### SHORT PROBLEM
Reproduce the passage below on the parties represented in the House of Commons in full, word for word.

### EXTRACTED TEXT
The House of Commons can seem more ideologically pluralistic or nuanced than it is, because of the presence of distinct parties from the parts of the United Kingdom which have devolved assemblies and administrations: Scotland is currently represented by the Scottish National Party and the Alba Party, both committed to independence for Scotland; Wales adds Plaid Cymru, the nationalist organisation; while the tortuous politics of Northern Ireland send MPs from the Democratic Unionist Party, the Social Democratic and Labour Party, the Alliance Party and Sinn Féin (though those last do not take their seats, as Sinn Féin is an abstentionist party). In addition, there is one representative of the Green Party of England and Wales, Dr Caroline Lucas (Brighton Pavilion). But this blossoming of small parties should not distract from the fact that the two traditional parties of government, the Conservatives and Labour, hold around 85 per cent of the seats in the Commons. As Benjamin Disraeli said in 1852, “England does not love coalitions”.

### SUPPLIED MATERIAL
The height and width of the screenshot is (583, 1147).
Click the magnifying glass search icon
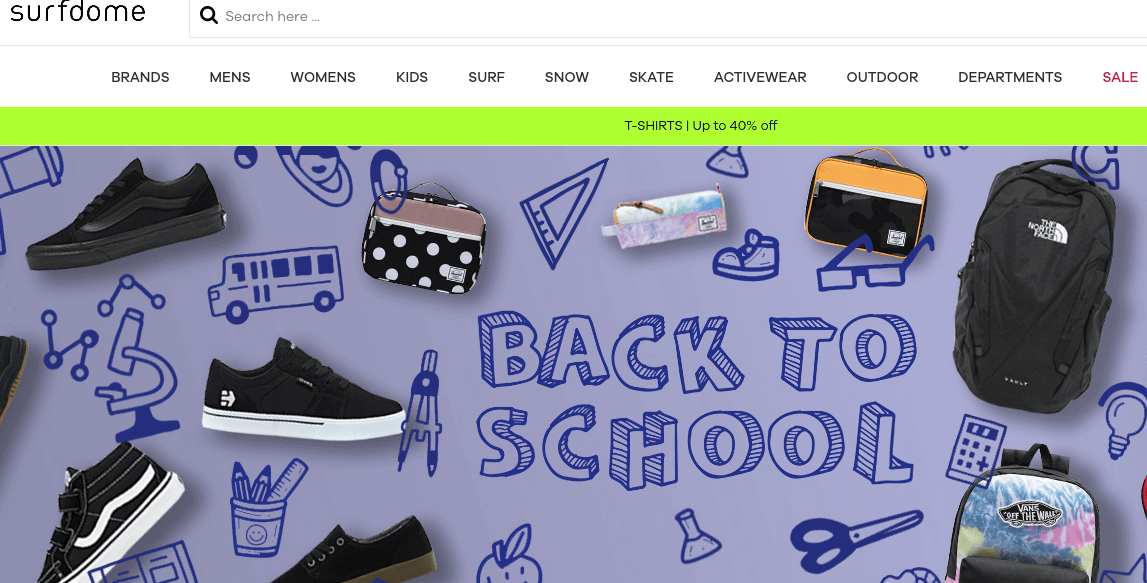click(208, 15)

### SOLUTION TO THIS PROBLEM
The House of Commons can seem more ideologically pluralistic or nuanced than it is, because of the presence of distinct parties from the parts of the United Kingdom which have devolved assemblies and administrations: Scotland is currently represented by the Scottish National Party and the Alba Party, both committed to independence for Scotland; Wales adds Plaid Cymru, the nationalist organisation; while the tortuous politics of Northern Ireland send MPs from the Democratic Unionist Party, the Social Democratic and Labour Party, the Alliance Party and Sinn Féin (though those last do not take their seats, as Sinn Féin is an abstentionist party). In addition, there is one representative of the Green Party of England and Wales, Dr Caroline Lucas (Brighton Pavilion). But this blossoming of small parties should not distract from the fact that the two traditional parties of government, the Conservatives and Labour, hold around 85 per cent of the seats in the Commons. As Benjamin Disraeli said in 1852, “England does not love coalitions”.